A few weeks back, we had the pleasure of meeting Alex Rast of seventypercent.com. Alex was visiting from England and met up with us at Sunita’s Chocolate Garage. Alex is a guy who really knows his chocolate. We spent many hours discussing his take on pretty much everything chocolate-related, like the best way ship chocolate (wrapped in wool), the best ways to cool (metal molds on a marble slab), and the best flavor notes (strawberry and treacle).
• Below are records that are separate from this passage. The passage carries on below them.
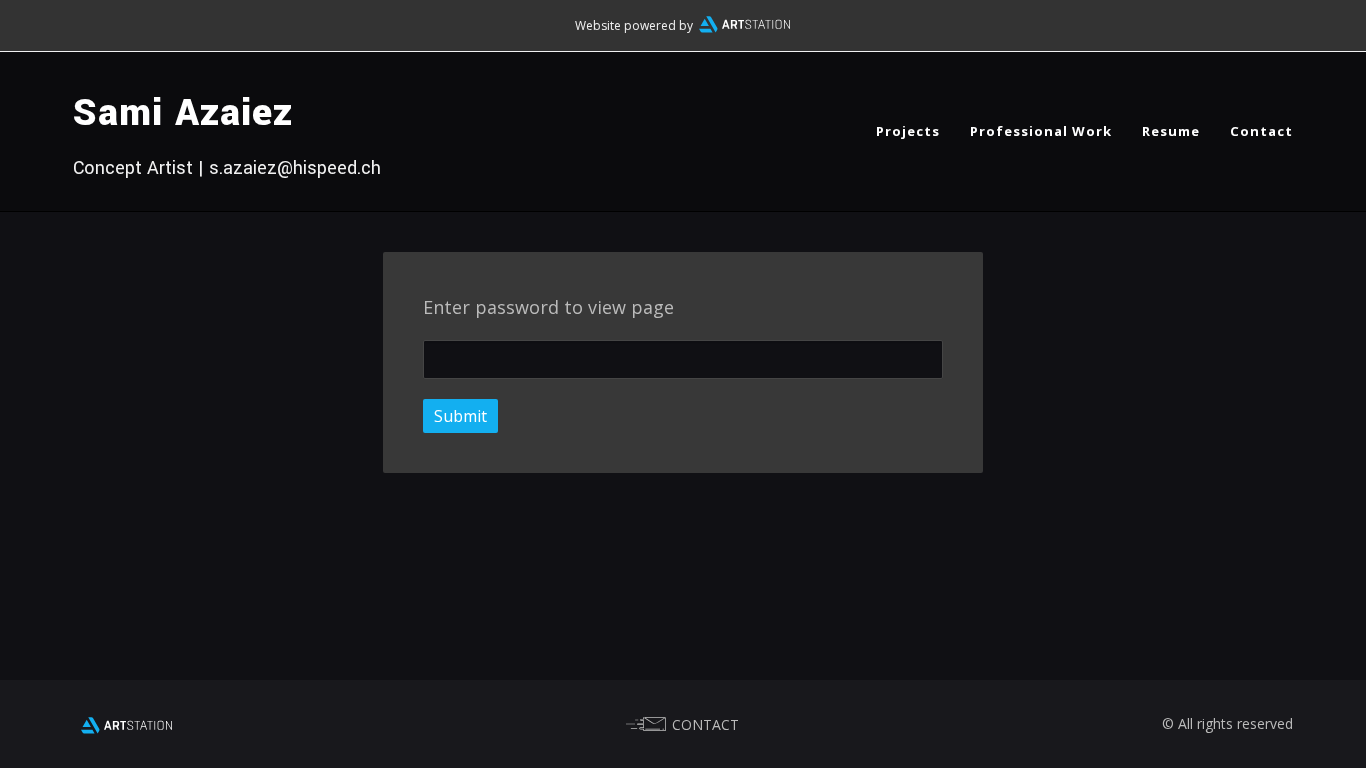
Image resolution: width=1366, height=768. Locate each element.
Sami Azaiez (183, 113)
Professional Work (1041, 131)
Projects (908, 131)
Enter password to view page (548, 307)
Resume (1171, 131)
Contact (1261, 131)
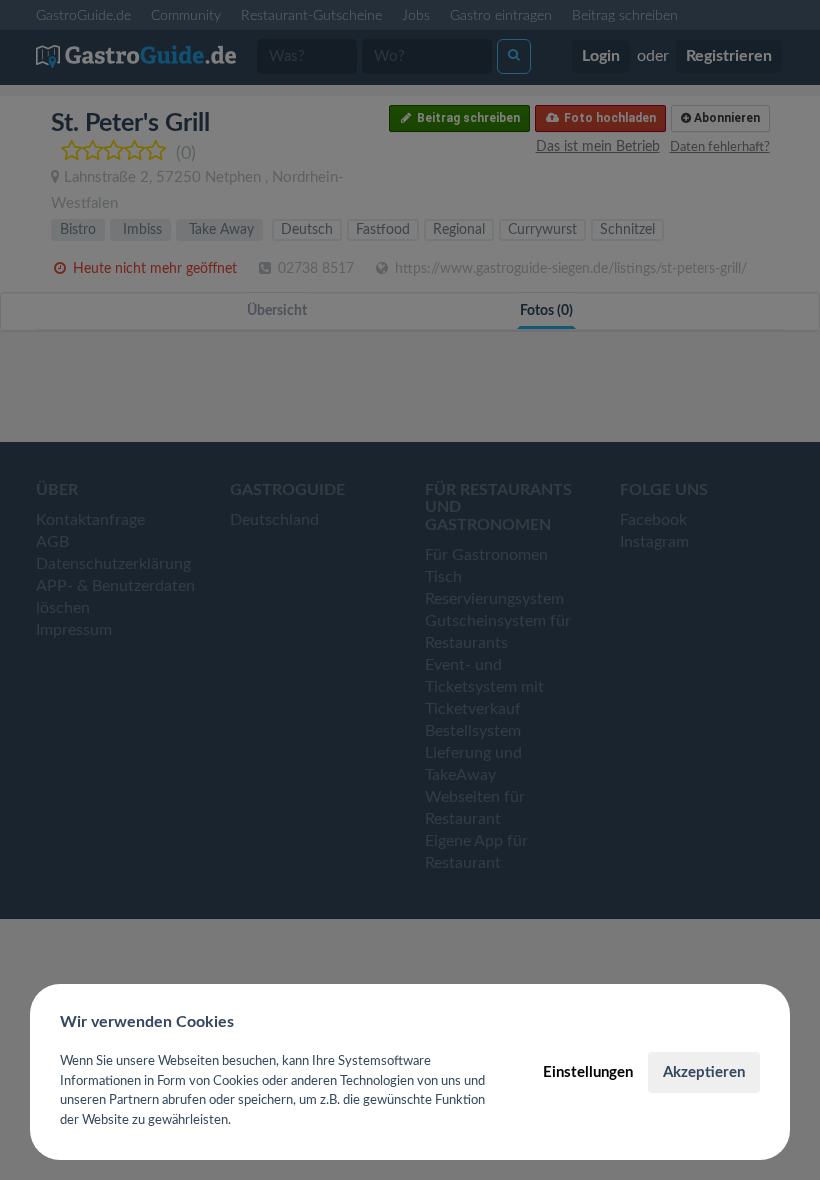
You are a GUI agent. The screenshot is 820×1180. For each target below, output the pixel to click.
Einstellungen (588, 1072)
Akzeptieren (704, 1072)
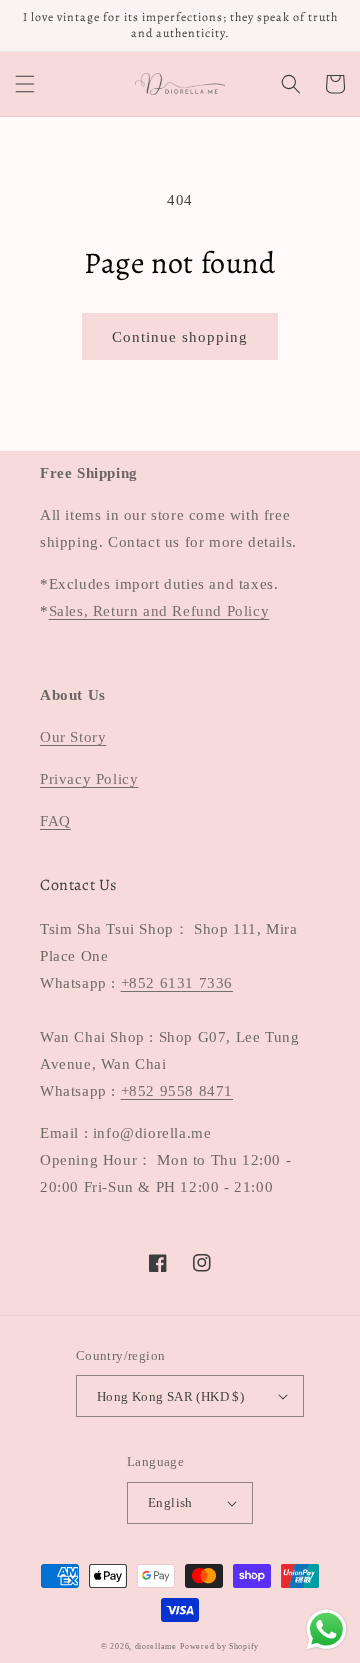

So we were pretty excited when he posted a positive review of one of our bars. We’ve been so focused on meeting demand and just making a chocolate bar that we like, that it’s always nice to hear that others like them too. Here’s a snippet from his review of our last Madagascar harvest:
Melt, too, is rather felicitously above Dandelion’s usual, being smooth and creamy, and providing the appropriate finishing touch to an excellent effort. In many ways Dandelion seems to be following a similar trajectory to Amano in the early days, a company which as we have seen has gone from strong initial promise to world-class maturity. In fact, the Madagascar, it must be said, is even more accomplished than Amano’s early efforts, and this bodes well for the future. Is there room for improvement with this chocolate? Perhaps slightly. The roast could be ever that bit lighter, perhaps balanced with a slightly longer conche, but these are very much small tweaks. As is, this chocolate sets something of a benchmark for up-and-coming manufacturers: Dandelion is clearly the company to beat in the third generation of artisan chocolate producers.